3. Allow for the possibility that the target of sexual bullying may take time to trust you. Someone who is sexually bullied has been set up for traps that lead to more mocking by those who pretend to be sympathetic only to add more torment. In other words, he/she may doubt your motives for showing solidarity (at first).

4.Choose in-person disclosure. If you are the target of sexual bullying at school or at work, consider finding allies offline. Why offline? On the phone or messaging, the hearer has the opportunity to be rude or dismissive with little consequence. Emily says, “In person, it’s that much harder for that person to respond rudely.” In addition, it reduces the opportunity for victim-shaming such as unauthorized forwards and gossipy shares.

5. Be mindful of timing for a show of solidarity or ally recruitment. Keep in mind that people are usually uncomfortable with sex as a topic. Victim-blaming still exists. You can’t control people’s responses, but you can take all possible steps to assure confidentiality.
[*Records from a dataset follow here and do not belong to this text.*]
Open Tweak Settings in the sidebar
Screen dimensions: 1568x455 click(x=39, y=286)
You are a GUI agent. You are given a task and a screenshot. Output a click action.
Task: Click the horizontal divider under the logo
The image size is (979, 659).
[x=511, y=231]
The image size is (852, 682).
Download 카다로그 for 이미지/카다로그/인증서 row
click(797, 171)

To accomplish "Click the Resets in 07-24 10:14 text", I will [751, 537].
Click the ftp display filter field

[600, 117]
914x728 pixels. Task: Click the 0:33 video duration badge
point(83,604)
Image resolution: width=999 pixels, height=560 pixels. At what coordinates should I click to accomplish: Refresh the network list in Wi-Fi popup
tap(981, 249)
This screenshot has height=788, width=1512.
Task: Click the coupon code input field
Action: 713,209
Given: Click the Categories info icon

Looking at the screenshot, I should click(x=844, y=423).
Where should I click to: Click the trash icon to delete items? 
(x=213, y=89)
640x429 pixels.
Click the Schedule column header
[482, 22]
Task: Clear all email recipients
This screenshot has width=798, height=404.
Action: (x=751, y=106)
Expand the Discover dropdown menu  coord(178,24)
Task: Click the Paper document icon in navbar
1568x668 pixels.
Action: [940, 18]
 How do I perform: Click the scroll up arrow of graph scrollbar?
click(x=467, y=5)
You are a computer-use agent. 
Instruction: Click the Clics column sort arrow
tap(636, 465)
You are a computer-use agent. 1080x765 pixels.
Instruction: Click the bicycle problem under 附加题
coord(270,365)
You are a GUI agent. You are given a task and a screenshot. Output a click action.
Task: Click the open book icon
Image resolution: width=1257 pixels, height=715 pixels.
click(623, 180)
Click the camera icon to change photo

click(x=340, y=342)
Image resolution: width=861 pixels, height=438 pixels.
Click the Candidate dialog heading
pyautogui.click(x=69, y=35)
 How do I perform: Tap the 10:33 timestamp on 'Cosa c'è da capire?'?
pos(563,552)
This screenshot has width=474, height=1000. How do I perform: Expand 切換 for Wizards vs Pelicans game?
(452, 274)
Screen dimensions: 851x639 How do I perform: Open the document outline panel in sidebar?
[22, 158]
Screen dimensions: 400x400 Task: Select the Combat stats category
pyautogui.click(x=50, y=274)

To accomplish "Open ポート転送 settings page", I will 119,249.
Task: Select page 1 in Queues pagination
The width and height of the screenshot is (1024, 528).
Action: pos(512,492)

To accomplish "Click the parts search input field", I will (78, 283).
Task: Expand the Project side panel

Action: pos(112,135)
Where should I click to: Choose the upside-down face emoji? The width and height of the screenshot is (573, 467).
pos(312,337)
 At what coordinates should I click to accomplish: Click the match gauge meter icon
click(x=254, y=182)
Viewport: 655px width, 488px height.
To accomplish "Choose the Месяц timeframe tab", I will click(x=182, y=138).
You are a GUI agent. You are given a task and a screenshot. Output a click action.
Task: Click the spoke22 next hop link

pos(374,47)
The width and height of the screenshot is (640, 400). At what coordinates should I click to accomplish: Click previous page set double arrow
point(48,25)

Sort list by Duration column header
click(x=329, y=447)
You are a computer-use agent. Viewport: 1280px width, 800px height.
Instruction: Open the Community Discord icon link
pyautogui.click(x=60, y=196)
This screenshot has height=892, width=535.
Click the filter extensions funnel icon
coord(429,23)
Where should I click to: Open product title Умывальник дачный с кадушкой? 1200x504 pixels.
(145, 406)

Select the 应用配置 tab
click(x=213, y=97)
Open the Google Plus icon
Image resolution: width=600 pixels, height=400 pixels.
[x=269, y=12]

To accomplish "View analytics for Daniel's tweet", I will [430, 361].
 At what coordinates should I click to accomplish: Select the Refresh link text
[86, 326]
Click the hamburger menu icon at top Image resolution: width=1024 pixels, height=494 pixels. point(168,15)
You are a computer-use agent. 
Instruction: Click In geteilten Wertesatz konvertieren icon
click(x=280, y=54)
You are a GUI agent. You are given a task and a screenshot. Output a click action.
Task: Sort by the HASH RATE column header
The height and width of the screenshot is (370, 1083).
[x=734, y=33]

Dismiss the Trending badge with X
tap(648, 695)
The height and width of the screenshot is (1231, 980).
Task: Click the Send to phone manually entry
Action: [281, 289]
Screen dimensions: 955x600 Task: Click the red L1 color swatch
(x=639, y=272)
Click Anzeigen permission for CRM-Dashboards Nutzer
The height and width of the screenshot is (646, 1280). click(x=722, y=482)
Emily Lindin Unslut Project Ted Talks

Photo Credit: Emily Lindin TedxYouth@Toronto The Unslut Project

Follow @UnSlutProject on Twitter for more about Emily Lindin’s advocacy. Emily shares that she loves breakfast food, especially blueberry pancakes. She acknowledges that she has a really loud, unique laugh. She used to be embarrassed of it, but now she embraces it because it always makes other people laugh, too!